### Directions
Exact copies of all the records are to be output.

### Data extracted from a collection
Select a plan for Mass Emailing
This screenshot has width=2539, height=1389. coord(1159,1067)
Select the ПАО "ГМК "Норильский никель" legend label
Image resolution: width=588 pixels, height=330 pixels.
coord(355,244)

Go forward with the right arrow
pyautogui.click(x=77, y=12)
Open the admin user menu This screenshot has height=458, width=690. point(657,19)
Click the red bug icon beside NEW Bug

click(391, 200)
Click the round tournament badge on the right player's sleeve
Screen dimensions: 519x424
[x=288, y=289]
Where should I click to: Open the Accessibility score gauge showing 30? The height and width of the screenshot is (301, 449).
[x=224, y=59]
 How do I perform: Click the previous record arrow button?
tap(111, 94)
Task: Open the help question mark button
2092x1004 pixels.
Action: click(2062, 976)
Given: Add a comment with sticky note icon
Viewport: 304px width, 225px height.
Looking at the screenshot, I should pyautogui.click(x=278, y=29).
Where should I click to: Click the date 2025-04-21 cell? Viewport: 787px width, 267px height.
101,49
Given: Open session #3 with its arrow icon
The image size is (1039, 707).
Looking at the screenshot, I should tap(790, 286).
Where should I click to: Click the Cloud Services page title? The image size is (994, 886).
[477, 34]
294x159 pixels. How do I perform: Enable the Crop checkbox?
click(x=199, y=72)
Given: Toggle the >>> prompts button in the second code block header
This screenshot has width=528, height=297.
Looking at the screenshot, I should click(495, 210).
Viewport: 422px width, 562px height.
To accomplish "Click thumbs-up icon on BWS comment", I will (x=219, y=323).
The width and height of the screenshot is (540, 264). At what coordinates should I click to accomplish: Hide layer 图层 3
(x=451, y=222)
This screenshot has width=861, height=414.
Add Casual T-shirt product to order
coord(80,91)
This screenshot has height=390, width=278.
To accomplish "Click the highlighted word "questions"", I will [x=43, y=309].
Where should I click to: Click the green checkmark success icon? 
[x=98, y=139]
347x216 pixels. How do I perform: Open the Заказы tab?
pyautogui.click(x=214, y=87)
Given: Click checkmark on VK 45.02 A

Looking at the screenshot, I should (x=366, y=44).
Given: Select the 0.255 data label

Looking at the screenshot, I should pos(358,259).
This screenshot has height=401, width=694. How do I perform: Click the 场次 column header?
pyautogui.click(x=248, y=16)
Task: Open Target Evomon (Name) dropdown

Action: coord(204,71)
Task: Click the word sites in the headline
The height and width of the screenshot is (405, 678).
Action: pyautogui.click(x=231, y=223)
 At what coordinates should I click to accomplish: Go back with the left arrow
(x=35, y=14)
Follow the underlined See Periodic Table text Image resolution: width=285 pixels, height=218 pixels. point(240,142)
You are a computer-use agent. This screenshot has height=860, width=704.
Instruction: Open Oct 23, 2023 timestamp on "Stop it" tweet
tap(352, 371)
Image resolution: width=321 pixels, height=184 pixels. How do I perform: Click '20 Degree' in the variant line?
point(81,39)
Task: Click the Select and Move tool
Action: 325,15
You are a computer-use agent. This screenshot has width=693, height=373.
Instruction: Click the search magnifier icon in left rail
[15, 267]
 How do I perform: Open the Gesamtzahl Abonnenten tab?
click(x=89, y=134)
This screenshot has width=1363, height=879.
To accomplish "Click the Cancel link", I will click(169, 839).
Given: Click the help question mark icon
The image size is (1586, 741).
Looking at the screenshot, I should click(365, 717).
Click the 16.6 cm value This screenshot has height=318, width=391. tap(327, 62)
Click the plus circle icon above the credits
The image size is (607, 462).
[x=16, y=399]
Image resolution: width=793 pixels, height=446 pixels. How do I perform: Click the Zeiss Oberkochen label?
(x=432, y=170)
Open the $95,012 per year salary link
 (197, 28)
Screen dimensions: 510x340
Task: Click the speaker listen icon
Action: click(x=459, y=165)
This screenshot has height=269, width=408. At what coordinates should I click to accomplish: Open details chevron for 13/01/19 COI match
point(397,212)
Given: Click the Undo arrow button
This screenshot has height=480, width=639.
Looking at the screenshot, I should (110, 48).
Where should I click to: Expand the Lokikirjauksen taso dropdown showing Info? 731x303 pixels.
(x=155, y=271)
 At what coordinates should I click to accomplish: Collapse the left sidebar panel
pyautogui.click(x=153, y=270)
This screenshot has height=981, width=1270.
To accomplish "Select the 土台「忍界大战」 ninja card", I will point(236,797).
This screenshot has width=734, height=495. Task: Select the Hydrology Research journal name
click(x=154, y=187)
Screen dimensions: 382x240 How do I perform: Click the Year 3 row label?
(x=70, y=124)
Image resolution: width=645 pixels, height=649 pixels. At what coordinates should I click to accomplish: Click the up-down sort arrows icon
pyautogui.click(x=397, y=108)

### Solution
Select a plan for Mass Emailing
This screenshot has width=2539, height=1389. coord(1159,1067)
Select the ПАО "ГМК "Норильский никель" legend label
Image resolution: width=588 pixels, height=330 pixels.
coord(355,244)

Go forward with the right arrow
pyautogui.click(x=77, y=12)
Open the admin user menu This screenshot has height=458, width=690. point(657,19)
Click the red bug icon beside NEW Bug

click(391, 200)
Click the round tournament badge on the right player's sleeve
Screen dimensions: 519x424
[x=288, y=289]
Where should I click to: Open the Accessibility score gauge showing 30? The height and width of the screenshot is (301, 449).
[x=224, y=59]
 How do I perform: Click the previous record arrow button?
tap(111, 94)
Task: Open the help question mark button
2092x1004 pixels.
Action: click(2062, 976)
Given: Add a comment with sticky note icon
Viewport: 304px width, 225px height.
Looking at the screenshot, I should pyautogui.click(x=278, y=29).
Where should I click to: Click the date 2025-04-21 cell? Viewport: 787px width, 267px height.
101,49
Given: Open session #3 with its arrow icon
The image size is (1039, 707).
Looking at the screenshot, I should tap(790, 286).
Where should I click to: Click the Cloud Services page title? The image size is (994, 886).
[477, 34]
294x159 pixels. How do I perform: Enable the Crop checkbox?
click(x=199, y=72)
Given: Toggle the >>> prompts button in the second code block header
This screenshot has width=528, height=297.
Looking at the screenshot, I should click(495, 210).
Viewport: 422px width, 562px height.
To accomplish "Click thumbs-up icon on BWS comment", I will (x=219, y=323).
The width and height of the screenshot is (540, 264). At what coordinates should I click to accomplish: Hide layer 图层 3
(x=451, y=222)
This screenshot has width=861, height=414.
Add Casual T-shirt product to order
coord(80,91)
This screenshot has height=390, width=278.
To accomplish "Click the highlighted word "questions"", I will [x=43, y=309].
Where should I click to: Click the green checkmark success icon? 
[x=98, y=139]
347x216 pixels. How do I perform: Open the Заказы tab?
pyautogui.click(x=214, y=87)
Given: Click checkmark on VK 45.02 A

Looking at the screenshot, I should (x=366, y=44).
Given: Select the 0.255 data label

Looking at the screenshot, I should pos(358,259).
This screenshot has height=401, width=694. How do I perform: Click the 场次 column header?
pyautogui.click(x=248, y=16)
Task: Open Target Evomon (Name) dropdown

Action: coord(204,71)
Task: Click the word sites in the headline
The height and width of the screenshot is (405, 678).
Action: pyautogui.click(x=231, y=223)
 At what coordinates should I click to accomplish: Go back with the left arrow
(x=35, y=14)
Follow the underlined See Periodic Table text Image resolution: width=285 pixels, height=218 pixels. point(240,142)
You are a computer-use agent. This screenshot has height=860, width=704.
Instruction: Open Oct 23, 2023 timestamp on "Stop it" tweet
tap(352, 371)
Image resolution: width=321 pixels, height=184 pixels. How do I perform: Click '20 Degree' in the variant line?
point(81,39)
Task: Click the Select and Move tool
Action: 325,15
You are a computer-use agent. This screenshot has width=693, height=373.
Instruction: Click the search magnifier icon in left rail
[15, 267]
 How do I perform: Open the Gesamtzahl Abonnenten tab?
click(x=89, y=134)
This screenshot has width=1363, height=879.
To accomplish "Click the Cancel link", I will click(169, 839).
Given: Click the help question mark icon
The image size is (1586, 741).
Looking at the screenshot, I should click(365, 717).
Click the 16.6 cm value This screenshot has height=318, width=391. tap(327, 62)
Click the plus circle icon above the credits
The image size is (607, 462).
[x=16, y=399]
Image resolution: width=793 pixels, height=446 pixels. How do I perform: Click the Zeiss Oberkochen label?
(x=432, y=170)
Open the $95,012 per year salary link
 (197, 28)
Screen dimensions: 510x340
Task: Click the speaker listen icon
Action: click(x=459, y=165)
This screenshot has height=269, width=408. At what coordinates should I click to accomplish: Open details chevron for 13/01/19 COI match
point(397,212)
Given: Click the Undo arrow button
This screenshot has height=480, width=639.
Looking at the screenshot, I should (110, 48).
Where should I click to: Expand the Lokikirjauksen taso dropdown showing Info? 731x303 pixels.
(x=155, y=271)
 At what coordinates should I click to accomplish: Collapse the left sidebar panel
pyautogui.click(x=153, y=270)
This screenshot has height=981, width=1270.
To accomplish "Select the 土台「忍界大战」 ninja card", I will point(236,797).
This screenshot has width=734, height=495. Task: Select the Hydrology Research journal name
click(x=154, y=187)
Screen dimensions: 382x240 How do I perform: Click the Year 3 row label?
(x=70, y=124)
Image resolution: width=645 pixels, height=649 pixels. At what coordinates should I click to accomplish: Click the up-down sort arrows icon
pyautogui.click(x=397, y=108)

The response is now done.